Beginning with the line that contains "Open Lots/Serial Numbers menu entry" in the material below, print each line exactly until the line that contains "Given: Select the 控除 section header" has been printed, then stop.

********************

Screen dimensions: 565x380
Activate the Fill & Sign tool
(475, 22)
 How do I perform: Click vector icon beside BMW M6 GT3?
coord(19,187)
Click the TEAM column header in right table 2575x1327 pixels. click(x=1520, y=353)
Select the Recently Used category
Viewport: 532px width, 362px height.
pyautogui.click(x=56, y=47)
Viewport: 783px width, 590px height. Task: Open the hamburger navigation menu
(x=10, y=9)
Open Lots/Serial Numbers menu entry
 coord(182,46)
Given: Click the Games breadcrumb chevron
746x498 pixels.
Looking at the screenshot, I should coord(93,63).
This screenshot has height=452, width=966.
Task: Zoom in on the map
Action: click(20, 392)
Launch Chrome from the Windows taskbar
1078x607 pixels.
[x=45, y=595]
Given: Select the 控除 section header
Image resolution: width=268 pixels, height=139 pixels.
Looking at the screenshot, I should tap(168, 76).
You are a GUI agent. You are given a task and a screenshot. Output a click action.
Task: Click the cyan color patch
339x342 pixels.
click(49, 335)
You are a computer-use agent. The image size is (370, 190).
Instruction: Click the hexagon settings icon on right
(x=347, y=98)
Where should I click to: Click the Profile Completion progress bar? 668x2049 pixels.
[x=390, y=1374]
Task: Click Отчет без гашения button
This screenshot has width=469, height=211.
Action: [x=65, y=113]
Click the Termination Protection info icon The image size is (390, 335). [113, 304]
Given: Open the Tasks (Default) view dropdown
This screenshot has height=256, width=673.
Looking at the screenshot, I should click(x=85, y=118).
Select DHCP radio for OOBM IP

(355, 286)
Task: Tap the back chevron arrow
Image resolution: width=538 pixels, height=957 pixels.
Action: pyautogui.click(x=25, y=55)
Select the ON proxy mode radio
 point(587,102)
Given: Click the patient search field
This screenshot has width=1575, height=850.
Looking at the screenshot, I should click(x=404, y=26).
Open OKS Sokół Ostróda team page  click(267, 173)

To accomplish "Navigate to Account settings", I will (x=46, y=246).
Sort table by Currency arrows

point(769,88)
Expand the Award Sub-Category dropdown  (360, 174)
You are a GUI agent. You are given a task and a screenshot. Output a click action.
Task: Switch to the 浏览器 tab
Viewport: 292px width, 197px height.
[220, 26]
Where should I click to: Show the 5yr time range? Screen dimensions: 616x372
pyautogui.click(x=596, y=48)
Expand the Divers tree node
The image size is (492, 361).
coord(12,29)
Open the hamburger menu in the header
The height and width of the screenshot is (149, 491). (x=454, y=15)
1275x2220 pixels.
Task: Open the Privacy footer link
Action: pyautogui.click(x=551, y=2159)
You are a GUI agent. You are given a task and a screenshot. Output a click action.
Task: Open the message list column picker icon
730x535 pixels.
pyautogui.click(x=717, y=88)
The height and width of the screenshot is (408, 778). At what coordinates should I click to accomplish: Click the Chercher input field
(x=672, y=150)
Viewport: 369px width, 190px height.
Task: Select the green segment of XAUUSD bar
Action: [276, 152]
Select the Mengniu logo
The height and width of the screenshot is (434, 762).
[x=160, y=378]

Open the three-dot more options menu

********************

▶ _Response for this exercise_
Open Lots/Serial Numbers menu entry
 coord(182,46)
Given: Click the Games breadcrumb chevron
746x498 pixels.
Looking at the screenshot, I should coord(93,63).
This screenshot has height=452, width=966.
Task: Zoom in on the map
Action: click(20, 392)
Launch Chrome from the Windows taskbar
1078x607 pixels.
[x=45, y=595]
Given: Select the 控除 section header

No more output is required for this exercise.